(Sebastião Salgado)
"(...) Quando, à primeira luz da manhã, o canto dos pássaros me
despertava, ele já não estava ali (o avô), tinha saído para o campo com os seus
animais, deixando-me a dormir. Então levantava-me, dobrava a manta e,
descalço (na aldeia andei sempre descalço até aos 14 anos), ainda com
palhas agarradas ao cabelo, passava da parte cultivada do quintal para a
outra onde se encontravam as pocilgas, ao lado da casa. Minha avó, já a
pé antes do meu avô, punha-me na frente uma grande tigela de café com
pedaços de pão e perguntava-me se tinha dormido bem.
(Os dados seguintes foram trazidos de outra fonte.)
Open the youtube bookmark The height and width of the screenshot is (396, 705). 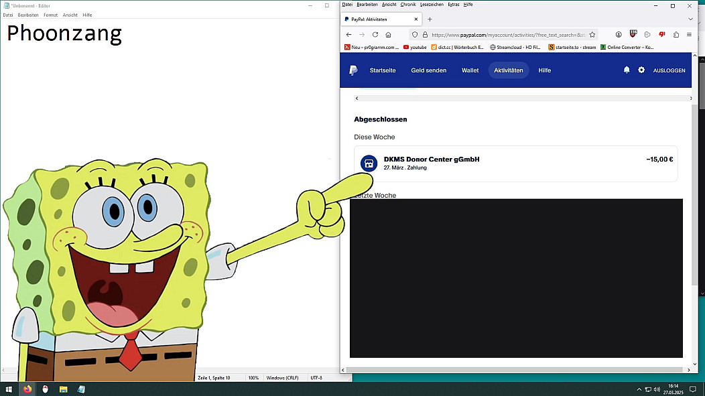[415, 48]
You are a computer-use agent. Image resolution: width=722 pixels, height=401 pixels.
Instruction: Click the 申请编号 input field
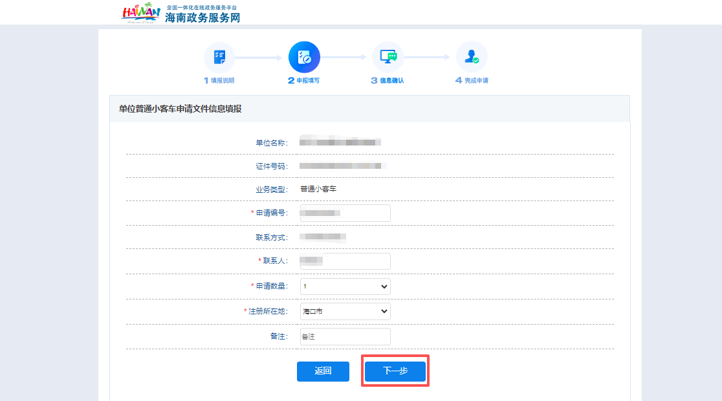345,213
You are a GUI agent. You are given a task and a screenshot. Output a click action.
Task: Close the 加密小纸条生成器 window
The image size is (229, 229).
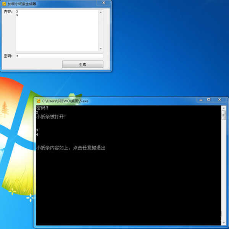pyautogui.click(x=104, y=2)
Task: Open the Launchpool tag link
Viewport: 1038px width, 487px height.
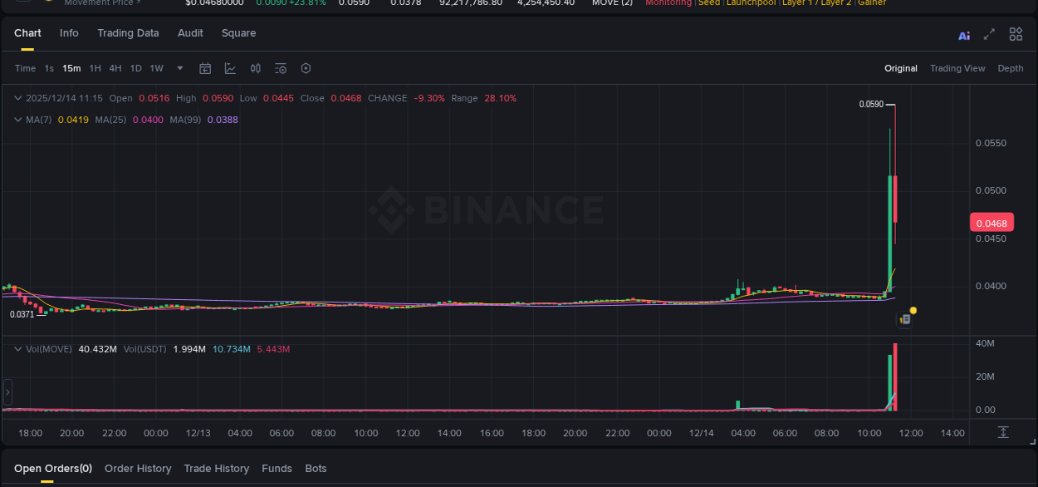Action: tap(750, 3)
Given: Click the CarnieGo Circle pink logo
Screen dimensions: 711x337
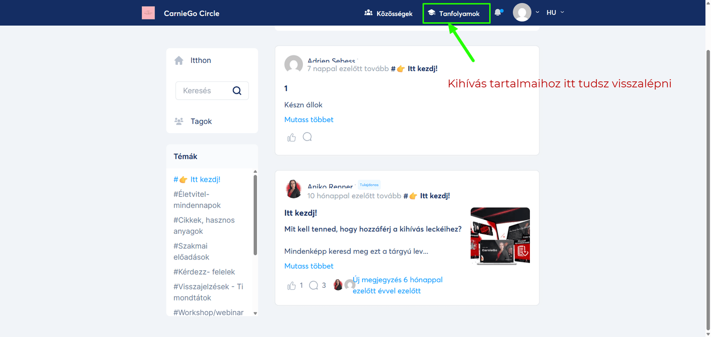Looking at the screenshot, I should tap(148, 13).
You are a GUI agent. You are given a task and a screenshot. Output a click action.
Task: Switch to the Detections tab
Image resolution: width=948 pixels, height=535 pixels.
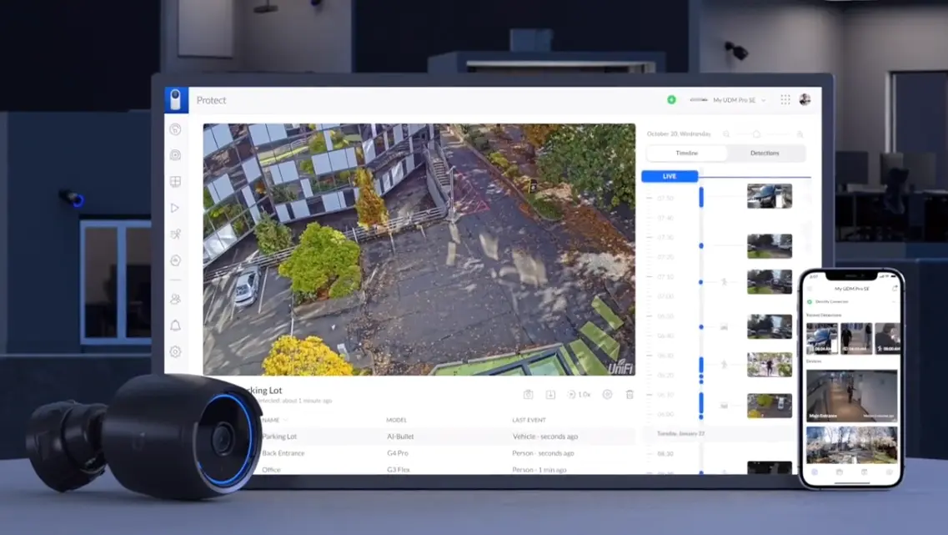765,153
Se eu lhe contava
algum mau sonho nascido das histórias do avô, ela sempre me
tranquilizava: "Não faças caso, em sonhos não há firmeza". Pensava então
que a minha avó, embora fosse também uma mulher muito sábia, não
alcançava as alturas do meu avô, esse que, deitado debaixo da figueira,
tendo ao lado o neto José, era capaz de pôr o universo em movimento
apenas com duas palavras. Foi só muitos anos depois, quando o meu avô já
se tinha ido deste mundo e eu era um homem feito, que vim a compreender
que a avó, afinal, também acreditava em sonhos. Outra coisa não poderia
significar que, estando ela sentada, uma noite, à porta da sua pobre
casa, onde então vivia sozinha, a olhar as estrelas maiores e menores
por cima da sua cabeça, tivesse dito estas palavras: "O mundo é tão
bonito, e eu tenho tanta pena de morrer". Não disse medo de morrer,
disse pena de morrer, como se a vida de pesado e contínuo trabalho que
tinha sido a sua estivesse, naquele momento quase final, a receber a
graça de uma suprema e derradeira despedida, a consolação da beleza
revelada.(...)"
Extracto do Discurso de José Saramago na Academia Sueca
Não há quem não sonhe. Podem, até, ser sonhos que nos pareçam prosaicos, como ir a Lisboa ver os jacarandás em flor, ou passear de mãos dadas junto ao Tejo. Podem, mesmo, não passar de sonhos como ter um dia seguinte mais claro, ou comer uma sopa de peixe.
Não há quem não tenha sonhos, ainda que prosaicos.